Letter: Town Needs Accurate Accounting of Jones Library Project Financials
The following letter was sent to the Amherst Town Council on November 18, 2024.
The November 17, 2024 letter to you from Mickey Rathbun lays out why you urgently need, from your Executive Branch, a full, complete, and current accounting of the financing (and lack thereof) for the Jones Library’s proposed demolition/expansion project.
You know that the town’s and the Jones Library Trustees’ failure to have their project comply with the historic preservation law has already cost the town $2,000,000 in Massachusetts Historic Rehabilitation Tax Credits.
As Attorney Rathbun states, for that reason this project is in danger also of costing the town $2,100,000 in HUD and National Endowment for the Humanities grants. If so, the town would forfeit not only the money. It would gravely damage Amherst’s credibility with Congressman Jim McGovern and his staff. They worked hard to advocate for those grants.
As you know, the town has twice sent this project out to bid with construction documents that fail to pass muster under historic preservation law. At the Jones Library Building Committee meeting on September 17, 2024, the Jones Library Trustee President said that design modifications to accommodate historic preservation concerns would be by “change order.”
One of those express concerns is “the size, scale, and massing of the proposed addition.” (November 1, 2024, letter to Special Capital Projects Coordinator Bob Pereint from Brona Simon, State Historic Preservation Officer and Executive Director, Massachusetts Historical Commission, .
True, on October 31, one of the general contractor bids came in under budget. But a change order as to “the size, scale, and massing of the proposed addition” would re-design the majority of the project. And just what is the trustee president’s anticipated budget for this re-design and, doubtless, re-bid? Unicorns? Rainbows?
As a past President of the Jones Library Trustees, I urge you town councilors to bring this project back down to earth. Get its current financials. And see whether a different way to update the historic Jones Library building makes more sense.
Sarah McKee
Sarah McKee was an Amherst resident for more than 20 years. She is a former president of the Jones Library Trustees and is a member of the D.C. Bar.
While I was overseeing capital projects for a nearby city it never occurred to me treat state or federal agencies that had jurisdiction over some aspect of a project like they were stupid. Just never occurred to me as a winning strategy.
I am profoundly glad I did not use that approach because that “THWOP!” sound we just heard was the “photo gallery of old things we decided to destroy” idea being swatted like a bug. The crunch , crunch crunch of hobnail boots approaching heralds a looonnnggg discussion of every possible way to make the Jones Library look just the way it does now.

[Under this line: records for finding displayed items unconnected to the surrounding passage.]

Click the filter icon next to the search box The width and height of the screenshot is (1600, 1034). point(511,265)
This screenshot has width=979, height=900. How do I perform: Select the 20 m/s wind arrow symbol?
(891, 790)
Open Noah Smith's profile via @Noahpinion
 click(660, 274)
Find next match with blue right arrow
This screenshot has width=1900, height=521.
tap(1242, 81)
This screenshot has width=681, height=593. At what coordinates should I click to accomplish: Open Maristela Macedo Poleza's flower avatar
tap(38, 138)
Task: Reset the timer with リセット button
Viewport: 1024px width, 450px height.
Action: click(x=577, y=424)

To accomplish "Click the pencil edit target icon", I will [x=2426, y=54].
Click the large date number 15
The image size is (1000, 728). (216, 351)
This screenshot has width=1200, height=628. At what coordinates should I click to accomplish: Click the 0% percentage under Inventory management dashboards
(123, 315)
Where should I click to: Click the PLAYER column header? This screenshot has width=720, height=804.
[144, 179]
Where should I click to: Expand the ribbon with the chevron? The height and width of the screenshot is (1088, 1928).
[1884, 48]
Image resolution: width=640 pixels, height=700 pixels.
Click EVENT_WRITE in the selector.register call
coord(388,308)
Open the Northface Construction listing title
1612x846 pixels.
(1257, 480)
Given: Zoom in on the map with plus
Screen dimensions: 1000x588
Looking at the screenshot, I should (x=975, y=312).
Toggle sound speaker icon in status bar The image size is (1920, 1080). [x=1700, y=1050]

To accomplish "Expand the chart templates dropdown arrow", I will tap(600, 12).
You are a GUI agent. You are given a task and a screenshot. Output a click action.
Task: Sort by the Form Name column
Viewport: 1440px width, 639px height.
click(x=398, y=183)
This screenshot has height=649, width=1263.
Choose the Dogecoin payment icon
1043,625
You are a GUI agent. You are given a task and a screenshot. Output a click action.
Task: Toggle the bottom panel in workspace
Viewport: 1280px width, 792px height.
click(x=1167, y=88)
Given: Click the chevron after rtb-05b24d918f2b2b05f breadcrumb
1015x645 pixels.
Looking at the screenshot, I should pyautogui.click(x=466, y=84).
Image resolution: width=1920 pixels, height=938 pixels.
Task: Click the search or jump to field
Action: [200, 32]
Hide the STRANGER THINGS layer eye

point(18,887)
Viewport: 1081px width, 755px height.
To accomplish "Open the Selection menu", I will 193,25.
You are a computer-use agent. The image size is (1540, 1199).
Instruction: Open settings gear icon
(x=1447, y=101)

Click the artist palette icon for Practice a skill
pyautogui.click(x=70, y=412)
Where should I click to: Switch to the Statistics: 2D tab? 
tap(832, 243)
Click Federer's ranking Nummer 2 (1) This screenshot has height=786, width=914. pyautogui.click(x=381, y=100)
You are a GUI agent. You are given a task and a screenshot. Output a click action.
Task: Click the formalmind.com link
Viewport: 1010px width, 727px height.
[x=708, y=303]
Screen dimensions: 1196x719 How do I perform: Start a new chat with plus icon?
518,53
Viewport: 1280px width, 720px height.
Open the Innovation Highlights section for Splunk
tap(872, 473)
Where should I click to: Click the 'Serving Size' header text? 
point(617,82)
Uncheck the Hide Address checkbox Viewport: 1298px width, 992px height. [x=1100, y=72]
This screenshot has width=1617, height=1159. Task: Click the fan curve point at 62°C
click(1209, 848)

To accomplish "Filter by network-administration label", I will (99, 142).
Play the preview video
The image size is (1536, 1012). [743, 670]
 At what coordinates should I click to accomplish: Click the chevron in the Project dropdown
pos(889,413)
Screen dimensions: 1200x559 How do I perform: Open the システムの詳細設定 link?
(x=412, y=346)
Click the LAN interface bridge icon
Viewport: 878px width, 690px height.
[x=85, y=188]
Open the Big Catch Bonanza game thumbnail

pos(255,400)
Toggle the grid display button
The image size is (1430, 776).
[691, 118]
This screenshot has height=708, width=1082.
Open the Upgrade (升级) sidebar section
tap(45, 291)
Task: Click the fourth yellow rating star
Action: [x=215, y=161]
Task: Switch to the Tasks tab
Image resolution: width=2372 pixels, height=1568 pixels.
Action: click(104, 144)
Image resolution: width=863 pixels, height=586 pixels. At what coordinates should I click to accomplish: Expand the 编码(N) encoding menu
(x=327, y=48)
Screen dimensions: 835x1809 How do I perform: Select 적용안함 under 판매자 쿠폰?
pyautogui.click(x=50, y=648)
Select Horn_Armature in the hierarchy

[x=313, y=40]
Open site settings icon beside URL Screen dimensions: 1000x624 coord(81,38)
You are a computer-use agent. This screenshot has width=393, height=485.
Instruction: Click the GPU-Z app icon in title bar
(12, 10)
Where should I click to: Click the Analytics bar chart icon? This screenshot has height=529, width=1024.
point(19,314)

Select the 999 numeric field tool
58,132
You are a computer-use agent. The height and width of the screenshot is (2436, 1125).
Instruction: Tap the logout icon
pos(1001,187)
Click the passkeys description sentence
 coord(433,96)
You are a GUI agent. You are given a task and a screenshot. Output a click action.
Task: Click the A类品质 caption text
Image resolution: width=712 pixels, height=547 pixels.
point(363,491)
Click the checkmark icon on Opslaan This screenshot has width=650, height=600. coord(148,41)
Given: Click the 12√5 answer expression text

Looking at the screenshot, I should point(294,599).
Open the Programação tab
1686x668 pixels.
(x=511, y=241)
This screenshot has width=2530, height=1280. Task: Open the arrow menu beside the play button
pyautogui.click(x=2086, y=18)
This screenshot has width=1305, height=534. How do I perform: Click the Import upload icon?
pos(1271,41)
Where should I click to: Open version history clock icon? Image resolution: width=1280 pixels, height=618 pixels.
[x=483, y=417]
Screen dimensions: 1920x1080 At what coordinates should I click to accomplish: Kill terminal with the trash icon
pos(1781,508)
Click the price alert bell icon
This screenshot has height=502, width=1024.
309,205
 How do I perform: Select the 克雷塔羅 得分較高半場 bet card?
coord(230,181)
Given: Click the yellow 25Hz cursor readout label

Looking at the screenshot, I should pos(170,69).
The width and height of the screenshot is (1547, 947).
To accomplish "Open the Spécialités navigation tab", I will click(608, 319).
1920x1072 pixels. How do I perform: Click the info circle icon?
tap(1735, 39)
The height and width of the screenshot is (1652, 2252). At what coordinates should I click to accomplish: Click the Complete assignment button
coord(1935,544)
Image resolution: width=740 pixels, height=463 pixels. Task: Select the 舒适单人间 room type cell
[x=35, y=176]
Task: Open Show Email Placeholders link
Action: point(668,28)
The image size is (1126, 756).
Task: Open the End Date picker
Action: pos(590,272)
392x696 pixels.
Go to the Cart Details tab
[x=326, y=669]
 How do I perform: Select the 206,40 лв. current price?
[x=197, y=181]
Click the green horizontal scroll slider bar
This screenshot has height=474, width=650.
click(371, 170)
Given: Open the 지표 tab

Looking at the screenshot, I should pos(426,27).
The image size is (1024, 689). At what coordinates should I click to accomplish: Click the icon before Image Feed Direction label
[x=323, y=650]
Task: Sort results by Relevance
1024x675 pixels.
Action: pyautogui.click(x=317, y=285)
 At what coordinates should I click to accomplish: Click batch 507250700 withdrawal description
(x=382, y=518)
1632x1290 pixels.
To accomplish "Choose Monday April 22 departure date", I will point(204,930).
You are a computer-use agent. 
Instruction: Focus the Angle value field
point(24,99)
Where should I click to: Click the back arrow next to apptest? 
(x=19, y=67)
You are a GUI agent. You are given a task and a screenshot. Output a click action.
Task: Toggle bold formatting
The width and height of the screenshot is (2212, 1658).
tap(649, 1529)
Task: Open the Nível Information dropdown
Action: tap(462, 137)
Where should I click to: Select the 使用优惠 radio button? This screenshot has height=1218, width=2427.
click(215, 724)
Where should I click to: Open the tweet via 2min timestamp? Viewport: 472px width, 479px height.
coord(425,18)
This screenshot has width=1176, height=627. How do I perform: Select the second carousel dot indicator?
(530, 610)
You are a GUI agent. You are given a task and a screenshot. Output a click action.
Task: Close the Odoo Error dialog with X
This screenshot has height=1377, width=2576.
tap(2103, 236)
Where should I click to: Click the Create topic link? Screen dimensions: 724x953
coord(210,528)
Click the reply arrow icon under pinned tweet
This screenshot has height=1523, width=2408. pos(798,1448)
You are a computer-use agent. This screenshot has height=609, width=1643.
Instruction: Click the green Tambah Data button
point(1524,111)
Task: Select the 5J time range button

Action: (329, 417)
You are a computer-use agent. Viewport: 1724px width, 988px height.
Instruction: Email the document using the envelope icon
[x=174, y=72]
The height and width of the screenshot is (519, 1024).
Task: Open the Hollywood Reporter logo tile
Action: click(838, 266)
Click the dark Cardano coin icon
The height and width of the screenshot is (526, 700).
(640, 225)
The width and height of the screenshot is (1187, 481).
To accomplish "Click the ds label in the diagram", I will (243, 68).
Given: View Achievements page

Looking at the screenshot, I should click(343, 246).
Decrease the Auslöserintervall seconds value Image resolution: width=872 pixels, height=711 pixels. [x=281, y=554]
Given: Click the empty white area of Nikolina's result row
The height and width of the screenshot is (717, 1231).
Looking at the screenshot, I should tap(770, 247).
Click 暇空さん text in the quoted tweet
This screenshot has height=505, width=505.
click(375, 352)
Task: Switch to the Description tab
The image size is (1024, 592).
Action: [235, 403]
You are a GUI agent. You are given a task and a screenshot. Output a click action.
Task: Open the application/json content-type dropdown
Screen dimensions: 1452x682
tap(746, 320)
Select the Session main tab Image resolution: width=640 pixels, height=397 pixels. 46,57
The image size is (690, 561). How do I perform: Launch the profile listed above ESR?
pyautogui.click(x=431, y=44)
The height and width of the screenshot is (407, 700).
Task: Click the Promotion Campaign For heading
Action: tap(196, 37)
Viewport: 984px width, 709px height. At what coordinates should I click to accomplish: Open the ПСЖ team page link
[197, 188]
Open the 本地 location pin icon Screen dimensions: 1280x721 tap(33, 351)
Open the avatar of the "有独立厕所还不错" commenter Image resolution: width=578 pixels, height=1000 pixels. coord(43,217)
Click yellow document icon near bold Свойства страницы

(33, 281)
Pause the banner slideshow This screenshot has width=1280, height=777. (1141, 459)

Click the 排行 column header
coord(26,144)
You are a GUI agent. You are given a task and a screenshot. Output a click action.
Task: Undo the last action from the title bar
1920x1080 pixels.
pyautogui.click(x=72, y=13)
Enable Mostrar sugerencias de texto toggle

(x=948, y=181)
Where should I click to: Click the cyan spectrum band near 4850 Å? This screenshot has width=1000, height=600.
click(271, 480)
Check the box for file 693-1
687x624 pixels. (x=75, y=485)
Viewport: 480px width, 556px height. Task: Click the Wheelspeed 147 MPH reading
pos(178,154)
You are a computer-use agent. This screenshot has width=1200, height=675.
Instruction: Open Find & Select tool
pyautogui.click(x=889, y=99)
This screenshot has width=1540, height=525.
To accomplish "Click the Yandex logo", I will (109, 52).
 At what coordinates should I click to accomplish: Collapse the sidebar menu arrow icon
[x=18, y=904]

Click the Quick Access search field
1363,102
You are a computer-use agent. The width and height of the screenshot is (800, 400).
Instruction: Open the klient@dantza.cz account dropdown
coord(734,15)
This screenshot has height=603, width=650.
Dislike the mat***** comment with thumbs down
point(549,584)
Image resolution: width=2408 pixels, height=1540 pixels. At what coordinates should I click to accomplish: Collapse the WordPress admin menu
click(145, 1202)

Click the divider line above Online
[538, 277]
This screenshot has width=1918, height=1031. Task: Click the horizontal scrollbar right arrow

That’s my guess. Best of luck to us all.
If the MHC (Massachusetts Historical Commission) does not approve/accept the requested “alternative analysis” from Amherst for the 106 review does the current “expansion plan” end? Who has the authority to end the current plan?
If the MHC does not approve of the library’s plan to eliminate, minimize or mitigate the identified adverse effects of the construction/demolition to the historic character of the property, the town will lose roughly $2.1 million in federal grants that have been provisionally awarded. In order to stop the project, the town council must rescind its previous borrowing authorizations.
Anyone who listened to the Nov. 18 public forum on the FY2026 budget heard the litany of pleas for adequate funding of our schools. We are entering a period of national crisis and the threats to our public education system are real. We must increase our school funding as our highest priority, We cannot afford to give the library project even one dollar more than the Council’s original commitment to make up for the Library Trustees mismanagement!